A total of 82 people in Turkey died by suicide as a result of a post-coup purge since 2016, according to data released by the Brussels-based human rights monitor Solidarity with OTHERS, the Stockholm Center for Freedom reported on Monday.
Most recently Bahadır Odabaşı, 16, threw himself from the 10th story of his apartment building due to depression caused by the situation of his father, Nurettin Odabaşı, a former teacher who was fired from his job by an emergency decree and arrested on terrorism-related charges over his alleged links to the Gülen movement after the attempted coup on July 15, 2016.
The teenager, whose father has been in prison for the past four years, lapsed into depression and took his own life, Turkish media reported.
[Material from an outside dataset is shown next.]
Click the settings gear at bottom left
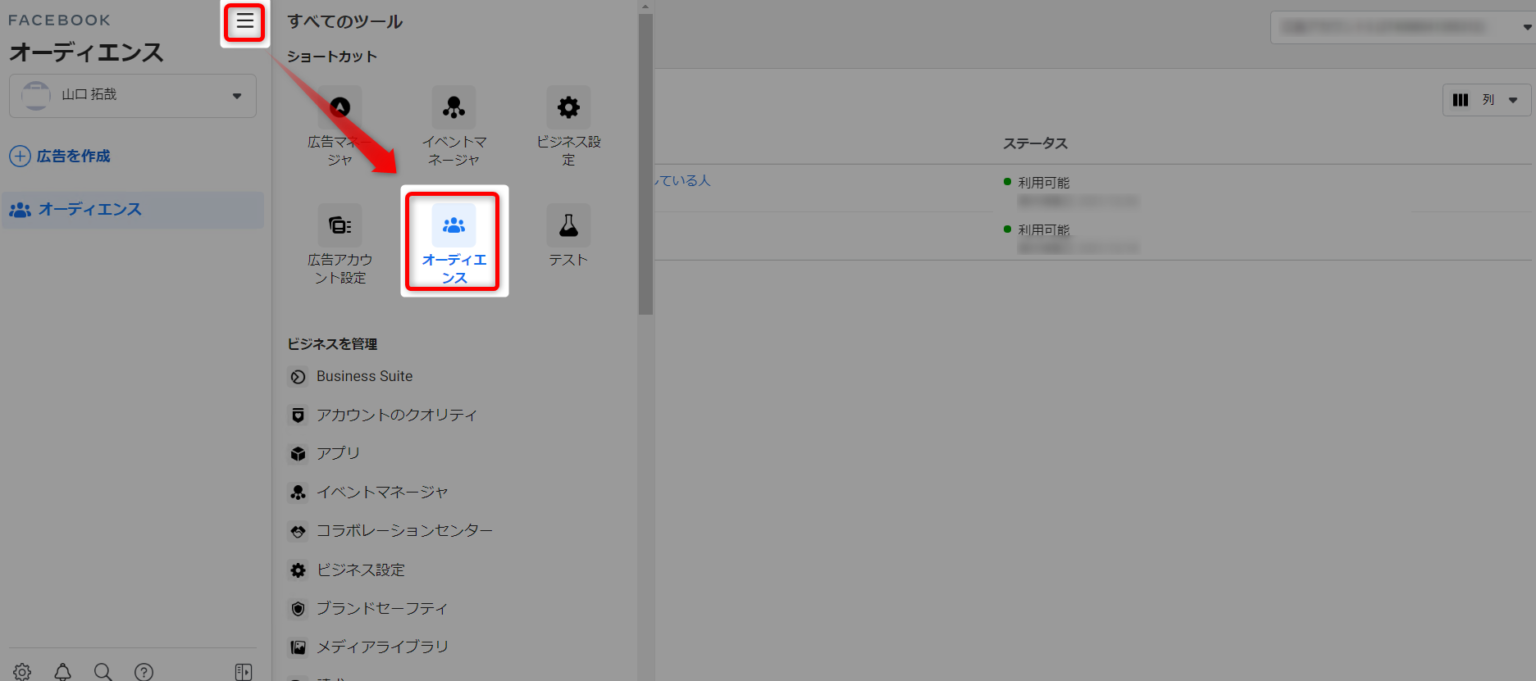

Last month three people in Turkey died by suicide on the same day, reportedly as a result of depression caused by actions of the Turkish government.
Forty-eight-year-old Fatma Demirel, a mother of one and a former healthcare worker who was fired from her job by an emergency decree, had died by suicide in her house in Diyarbakır on December 10. The same day, a university student whose parents had been fired from their jobs as public servants and a high-school student whose father was dismissed from the Turkish Armed Forces (TSK) both became depressed and killed themselves on Friday in Denizli and Uşak provinces, respectively.
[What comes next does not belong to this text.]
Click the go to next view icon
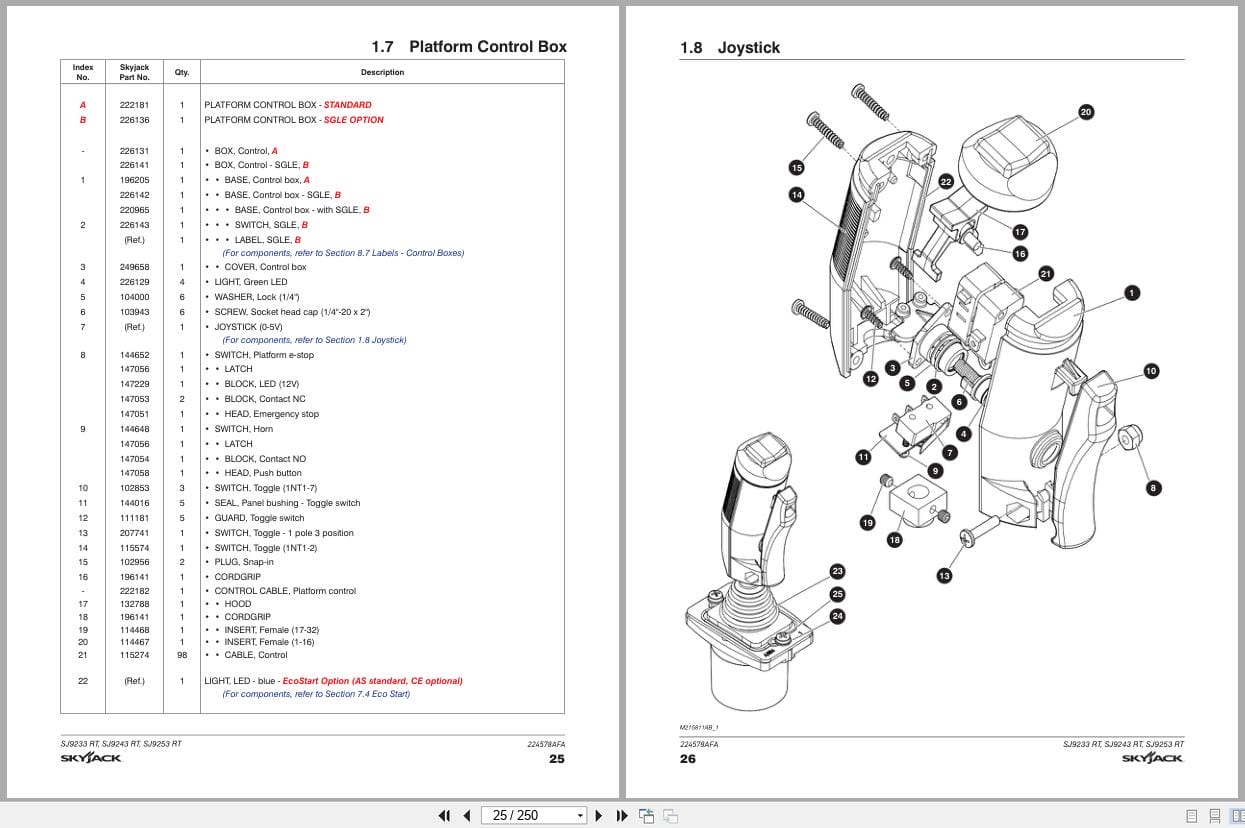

Following the failed coup, the Turkish government declared a state of emergency and carried out a massive purge of state institutions under the pretext of an anti-coup fight. More than 130,000 public servants, including 4,156 judges and prosecutors, as well as 29,444 members of the armed forces, were summarily removed from their jobs for alleged membership in or relationships with “terrorist organizations” by emergency decree-laws subject to neither judicial nor parliamentary scrutiny.
The government also shut down 164 media organizations, 1,058 educational institutions and 1,769 NGOs.
Former public servants were not only fired from their jobs; they were also prohibited from working again in the public sector and getting a passport. The government also made it difficult for them to work formally in the private sector. Notes were put on the social security database about dismissed public servants to deter potential employers.
According to a joint report by the Justice for Victims Platform and Ömer Faruk Gergerlioğlu, a human rights advocate and lawmaker from Peoples’ Democratic Party (HDP), the two-year-long state of emergency declared after the failed putsch caused immense suffering among public servants who were dismissed from their jobs by the government as well as their families.
The dismissed civil servants lost 70 percent of their average monthly income, a circumstance that reduced them to dire financial straits, according to a survey conducted for the report.
According to the victims’ family members taking part in the survey, the biggest problem they have been facing is economic hardship (97.9 percent) followed by psychological problems (88.6 percent), loss of social prestige and social exclusion (83.7 percent), disintegration of social circles (83.1 percent), unemployment/lack of employment (80.4 percent) and lack of social security (73.2 percent).